A World of Coffee – Italian Cuisine – Italian Cuisine


An adventurous journey, from Naples to Melbourn, passing through Arabia, Egypt, Brazil, to discover coffee

Twenty-five milliliters, so much measure the soul of coffee. Among the remaining certainties, which survived the weak thought, this remains to the Italians. But apparently it is only a film of disassembled sovranista bill, frame by frame, in a heretic booklet that reveals: that is only the number of the espresso, the content of a coffee cup, one of the many ways (and perhaps not even the best) to extract coffee drink.
Word of Andrea Cuomo and Anna Muzio, the heresiarchs authors of Coffee world, fresh print for the types of Cairo in the series of ilGolosario.

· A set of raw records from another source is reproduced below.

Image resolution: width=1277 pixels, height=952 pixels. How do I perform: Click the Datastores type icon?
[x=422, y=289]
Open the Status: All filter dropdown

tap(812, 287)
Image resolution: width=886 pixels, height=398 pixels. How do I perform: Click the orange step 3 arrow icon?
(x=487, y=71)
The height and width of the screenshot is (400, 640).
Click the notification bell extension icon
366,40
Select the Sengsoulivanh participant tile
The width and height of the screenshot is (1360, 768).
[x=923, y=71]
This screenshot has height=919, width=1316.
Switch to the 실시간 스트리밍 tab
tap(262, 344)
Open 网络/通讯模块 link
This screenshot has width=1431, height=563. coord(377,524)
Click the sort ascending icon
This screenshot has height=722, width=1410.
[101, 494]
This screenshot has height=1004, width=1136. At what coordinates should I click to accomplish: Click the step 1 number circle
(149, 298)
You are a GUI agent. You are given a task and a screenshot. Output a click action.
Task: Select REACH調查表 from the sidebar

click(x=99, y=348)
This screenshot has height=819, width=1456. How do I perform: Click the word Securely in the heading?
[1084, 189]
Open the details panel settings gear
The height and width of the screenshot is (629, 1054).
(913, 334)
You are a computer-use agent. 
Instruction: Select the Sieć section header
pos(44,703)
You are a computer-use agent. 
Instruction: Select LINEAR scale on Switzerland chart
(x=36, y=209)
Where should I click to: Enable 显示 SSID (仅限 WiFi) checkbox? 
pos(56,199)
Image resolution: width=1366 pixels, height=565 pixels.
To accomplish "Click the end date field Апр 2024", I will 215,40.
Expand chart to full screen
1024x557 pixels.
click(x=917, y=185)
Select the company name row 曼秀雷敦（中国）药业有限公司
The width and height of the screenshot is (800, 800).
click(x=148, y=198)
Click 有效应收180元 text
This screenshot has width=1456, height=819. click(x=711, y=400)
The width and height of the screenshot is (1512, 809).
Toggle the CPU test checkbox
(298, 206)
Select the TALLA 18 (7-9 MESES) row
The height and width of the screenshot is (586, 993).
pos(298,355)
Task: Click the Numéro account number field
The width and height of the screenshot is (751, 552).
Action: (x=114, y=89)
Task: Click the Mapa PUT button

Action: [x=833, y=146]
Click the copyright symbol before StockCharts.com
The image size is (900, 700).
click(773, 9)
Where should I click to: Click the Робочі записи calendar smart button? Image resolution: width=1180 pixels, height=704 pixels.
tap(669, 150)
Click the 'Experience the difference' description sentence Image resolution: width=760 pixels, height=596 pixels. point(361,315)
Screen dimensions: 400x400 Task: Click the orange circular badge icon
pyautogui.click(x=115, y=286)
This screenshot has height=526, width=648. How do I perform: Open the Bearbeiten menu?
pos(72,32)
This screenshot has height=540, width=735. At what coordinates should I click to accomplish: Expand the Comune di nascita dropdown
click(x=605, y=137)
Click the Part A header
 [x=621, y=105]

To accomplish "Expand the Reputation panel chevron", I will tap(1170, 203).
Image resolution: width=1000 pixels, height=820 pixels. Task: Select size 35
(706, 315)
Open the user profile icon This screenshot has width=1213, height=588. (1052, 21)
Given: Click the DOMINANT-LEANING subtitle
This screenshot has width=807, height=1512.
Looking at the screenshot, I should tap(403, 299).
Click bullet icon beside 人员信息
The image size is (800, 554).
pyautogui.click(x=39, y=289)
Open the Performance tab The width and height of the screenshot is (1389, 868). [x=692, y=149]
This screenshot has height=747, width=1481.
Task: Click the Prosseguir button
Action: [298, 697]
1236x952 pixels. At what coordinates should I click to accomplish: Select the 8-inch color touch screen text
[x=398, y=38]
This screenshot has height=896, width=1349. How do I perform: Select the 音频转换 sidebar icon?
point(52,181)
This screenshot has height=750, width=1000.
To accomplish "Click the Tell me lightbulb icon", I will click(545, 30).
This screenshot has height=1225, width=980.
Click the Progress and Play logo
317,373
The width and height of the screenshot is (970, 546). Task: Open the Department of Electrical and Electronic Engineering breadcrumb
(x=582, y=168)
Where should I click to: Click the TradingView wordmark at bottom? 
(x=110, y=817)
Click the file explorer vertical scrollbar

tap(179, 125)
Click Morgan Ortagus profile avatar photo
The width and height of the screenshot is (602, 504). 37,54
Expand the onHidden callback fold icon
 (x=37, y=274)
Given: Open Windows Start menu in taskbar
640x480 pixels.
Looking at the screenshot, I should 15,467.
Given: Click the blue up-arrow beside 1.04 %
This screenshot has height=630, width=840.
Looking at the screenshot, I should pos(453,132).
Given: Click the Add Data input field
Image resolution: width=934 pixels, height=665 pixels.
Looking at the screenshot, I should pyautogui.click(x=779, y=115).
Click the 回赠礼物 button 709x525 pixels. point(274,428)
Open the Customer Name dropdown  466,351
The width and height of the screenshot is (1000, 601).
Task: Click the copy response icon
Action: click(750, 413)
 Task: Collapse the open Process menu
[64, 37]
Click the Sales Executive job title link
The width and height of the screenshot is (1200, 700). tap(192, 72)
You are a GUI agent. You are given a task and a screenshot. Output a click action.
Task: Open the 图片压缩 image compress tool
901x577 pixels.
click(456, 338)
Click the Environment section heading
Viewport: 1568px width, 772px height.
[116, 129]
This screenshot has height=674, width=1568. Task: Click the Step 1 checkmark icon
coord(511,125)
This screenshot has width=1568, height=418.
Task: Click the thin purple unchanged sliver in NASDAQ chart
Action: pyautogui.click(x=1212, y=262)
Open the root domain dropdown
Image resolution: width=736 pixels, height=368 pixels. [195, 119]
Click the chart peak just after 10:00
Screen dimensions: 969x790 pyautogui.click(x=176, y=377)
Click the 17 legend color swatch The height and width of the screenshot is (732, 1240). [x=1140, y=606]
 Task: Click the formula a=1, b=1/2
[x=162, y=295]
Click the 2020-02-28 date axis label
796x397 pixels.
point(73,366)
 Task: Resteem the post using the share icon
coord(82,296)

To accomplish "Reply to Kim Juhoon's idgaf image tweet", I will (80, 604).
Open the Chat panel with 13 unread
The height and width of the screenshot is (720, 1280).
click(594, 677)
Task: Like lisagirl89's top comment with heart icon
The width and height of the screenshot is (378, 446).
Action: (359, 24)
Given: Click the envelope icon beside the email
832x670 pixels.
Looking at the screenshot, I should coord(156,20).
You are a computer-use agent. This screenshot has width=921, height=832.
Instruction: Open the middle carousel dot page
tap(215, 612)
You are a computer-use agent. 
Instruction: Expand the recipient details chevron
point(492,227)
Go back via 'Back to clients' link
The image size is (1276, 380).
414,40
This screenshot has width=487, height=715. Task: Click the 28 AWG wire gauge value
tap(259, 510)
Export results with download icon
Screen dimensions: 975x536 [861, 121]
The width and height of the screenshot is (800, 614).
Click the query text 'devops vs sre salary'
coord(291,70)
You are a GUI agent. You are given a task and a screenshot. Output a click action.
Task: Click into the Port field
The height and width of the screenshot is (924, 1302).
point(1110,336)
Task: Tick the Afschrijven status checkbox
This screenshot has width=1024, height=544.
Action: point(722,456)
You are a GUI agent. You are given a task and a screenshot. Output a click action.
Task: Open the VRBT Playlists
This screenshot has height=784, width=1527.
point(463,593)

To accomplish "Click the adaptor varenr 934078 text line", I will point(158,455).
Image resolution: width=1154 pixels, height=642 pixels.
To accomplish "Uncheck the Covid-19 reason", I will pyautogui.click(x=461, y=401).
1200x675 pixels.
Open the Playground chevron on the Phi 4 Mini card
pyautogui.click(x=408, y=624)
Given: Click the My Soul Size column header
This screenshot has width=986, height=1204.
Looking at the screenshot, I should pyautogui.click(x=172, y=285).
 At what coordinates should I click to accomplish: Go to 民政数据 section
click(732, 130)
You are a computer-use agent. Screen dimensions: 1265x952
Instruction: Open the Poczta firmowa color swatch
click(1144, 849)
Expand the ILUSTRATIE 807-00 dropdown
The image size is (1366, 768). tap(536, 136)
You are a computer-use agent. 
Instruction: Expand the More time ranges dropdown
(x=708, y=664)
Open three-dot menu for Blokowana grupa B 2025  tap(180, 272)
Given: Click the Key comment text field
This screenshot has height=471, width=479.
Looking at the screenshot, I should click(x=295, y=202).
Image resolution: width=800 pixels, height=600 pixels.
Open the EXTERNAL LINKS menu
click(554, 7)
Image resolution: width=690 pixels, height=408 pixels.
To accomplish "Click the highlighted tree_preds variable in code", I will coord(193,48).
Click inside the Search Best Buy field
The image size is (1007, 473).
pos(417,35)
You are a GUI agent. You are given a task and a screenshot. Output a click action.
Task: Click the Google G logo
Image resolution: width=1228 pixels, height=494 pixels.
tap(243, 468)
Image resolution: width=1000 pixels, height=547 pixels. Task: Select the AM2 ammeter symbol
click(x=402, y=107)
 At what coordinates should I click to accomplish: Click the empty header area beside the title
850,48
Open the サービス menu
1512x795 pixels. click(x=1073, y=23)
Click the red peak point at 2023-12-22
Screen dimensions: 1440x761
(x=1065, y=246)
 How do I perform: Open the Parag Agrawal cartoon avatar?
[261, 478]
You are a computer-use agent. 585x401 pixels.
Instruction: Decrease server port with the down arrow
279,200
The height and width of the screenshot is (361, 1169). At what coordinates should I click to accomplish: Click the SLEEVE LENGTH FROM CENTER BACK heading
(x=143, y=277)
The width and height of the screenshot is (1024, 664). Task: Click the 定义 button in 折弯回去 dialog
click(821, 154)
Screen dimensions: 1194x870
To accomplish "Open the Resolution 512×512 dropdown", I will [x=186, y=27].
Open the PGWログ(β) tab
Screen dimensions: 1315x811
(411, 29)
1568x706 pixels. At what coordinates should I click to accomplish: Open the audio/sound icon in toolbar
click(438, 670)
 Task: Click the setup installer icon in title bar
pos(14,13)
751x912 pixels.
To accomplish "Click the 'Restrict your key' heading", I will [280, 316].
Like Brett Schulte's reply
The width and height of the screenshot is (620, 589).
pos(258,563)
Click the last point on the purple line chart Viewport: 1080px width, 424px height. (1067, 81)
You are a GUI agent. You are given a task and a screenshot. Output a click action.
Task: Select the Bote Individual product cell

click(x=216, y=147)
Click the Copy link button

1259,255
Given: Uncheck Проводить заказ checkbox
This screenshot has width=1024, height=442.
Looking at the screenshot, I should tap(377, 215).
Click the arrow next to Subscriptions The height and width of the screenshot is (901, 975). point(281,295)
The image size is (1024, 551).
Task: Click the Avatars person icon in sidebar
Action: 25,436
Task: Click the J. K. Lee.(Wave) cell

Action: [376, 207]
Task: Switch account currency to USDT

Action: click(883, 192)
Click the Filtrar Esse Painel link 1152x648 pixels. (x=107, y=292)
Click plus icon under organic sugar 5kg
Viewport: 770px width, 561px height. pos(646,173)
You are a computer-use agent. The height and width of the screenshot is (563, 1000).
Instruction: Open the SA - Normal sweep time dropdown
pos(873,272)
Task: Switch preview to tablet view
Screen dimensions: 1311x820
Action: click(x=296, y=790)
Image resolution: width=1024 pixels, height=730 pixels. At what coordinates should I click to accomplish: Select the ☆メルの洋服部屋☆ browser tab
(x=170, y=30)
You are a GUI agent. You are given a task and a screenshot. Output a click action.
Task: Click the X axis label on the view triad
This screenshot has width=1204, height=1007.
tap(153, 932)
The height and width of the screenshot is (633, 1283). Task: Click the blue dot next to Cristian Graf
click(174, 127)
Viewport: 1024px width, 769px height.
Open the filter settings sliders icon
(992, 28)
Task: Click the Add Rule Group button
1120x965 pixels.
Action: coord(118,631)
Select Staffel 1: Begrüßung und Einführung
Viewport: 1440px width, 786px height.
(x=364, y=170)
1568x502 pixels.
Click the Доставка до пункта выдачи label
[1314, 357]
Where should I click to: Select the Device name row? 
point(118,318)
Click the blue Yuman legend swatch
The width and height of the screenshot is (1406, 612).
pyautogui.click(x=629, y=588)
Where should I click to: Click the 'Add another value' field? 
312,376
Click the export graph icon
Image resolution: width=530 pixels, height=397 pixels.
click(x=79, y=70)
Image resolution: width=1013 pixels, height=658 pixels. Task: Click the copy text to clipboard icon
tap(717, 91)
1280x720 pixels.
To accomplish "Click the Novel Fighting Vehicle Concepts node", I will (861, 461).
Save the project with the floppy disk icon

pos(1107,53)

Paolo Massobrio was the first to bet on the project, or the first declared attempt to "tell Italians, as Italians, coffee as a universal product". A kind of hecatomb. According to the authors, in fact, if it is true that the language of coffee is Italian, so much so that the glossary used on a planetary scale is declined in the language of yes, it is also true that the Italian primacy belongs to a past era. The empire of the Specialty and the protagonists of the Third Wave (two words on which we will return), are elsewhere, like in Australia. Gulp.
And it would be the least, were it not for the fact that the coffee plant is originally from Ethiopia is discovered if you are looking through historical documents and maps as the two authors did scrupulously. That before arriving on our shores, from the Abyssinian region of Kaffa, Coffea has spread to Yemen and from here to the rest of the world, via Arabia and Egypt. Again, Brazil is the leader among the producer countries. And among consumers? Niet: Italy is only 18th. But then? To breathe a sigh of relief, we need to get to page 152, where between the coffee cities, Naples is celebrated as "unquestionably, the Italian and world capital of espresso", and
finally, take a sip of hot black coffee straight from the tazzulella as a consolation prize. Noting, however, that the creamy sauce with a lot of sugar, the one that makes us pride ourselves, is obtained from Robusta, which is the most widespread variety in Italy but also the most bitter, aromatically less complex and therefore subjected to greater toasting. of the two varieties of Coffea in use. In other words, less noble than the Arabica, which is superior to the bouquet, it contains more oils and twice as many chromosomes.
In short, it is worthwhile to get over it: "Coffee is everywhere, it belongs to everyone and it belongs to no one" and to leave with Andrea Cuomo and Anna Muzio on this 320-page journey, including thanks, around the coffee world. Sink your nose into the magnum sea of ​​information on the daily beverage of which we know practically nothing, and discover its history, botany, geography, guess its perspectives and pillage anecdotes page after page. A lot of anecdotes, many of them entrusted to framed and art-titled notes, and salacious background, like the alternate fortunes enjoyed by the coffee or immediately during the
centuries: in 1746 Sweden forbade not only coffee, but also dishes and cups that were confiscated by the police; in 1674 the pamphlet The woman’s petition against the coffee was published in London, advocating the closure of coffee houses as a pastime that made husbands “sterile like those deserts from which the unhappy grain is said to come”; while Pope Clement VII, who went mad immediately after having tasted it, not only approved it but declared that it could even be baptized. As if to say that the Catholic Church, when she likes it, gives it to drink as she wants. An adventurous crossing guided by a salacious, dense and often amusing prose, which when it is the case takes sides. Certainly against the sweeteners "the Caporetto of the taste" and respectful but lukewarm towards the sweet coffee option, especially when the sugar intervenes to cover the defects acting as "exterminating angel of the organoleptic heritage of the coffee". In short, behind and around the coffee there is a world that, starting from this volume with a didactic vocation, reveals itself by returning a sense to the mechanical nature of a gesture consumed every day but without love and too much haste. Unlike what happens in the Specialty corners where coffee learns to know, taste and choose above all, because the varieties are as many as the extraction methods.
And even to taste: Cupping, it is said, a thing for expert lovers who, like petting, do it slowly. The rest is in the hands of the bartender, the absolute protagonist of the first wave (when coffee was considered a low-priced mass product, when "the best coffee in the world was our espresso"), the second wave in which new ones have taken hold recipes for coffee preparation but above all greater care and awareness with respect to roasting and preparations, and finally the third wave, that of Specialty coffee shops with the cult of raw materials and preparations.
At the end of the reading, the acquired knowledge is at least two. If it is true that Italy is no longer the navel of the coffee world, and that Naples must play with Melbourne, it is also true that "the handful of Italian immigrants who brought it here (in Australia, ed), the first machine for espresso, making it travel for 16,300 kilometers, they can be proud of the result achieved by their heirs ”.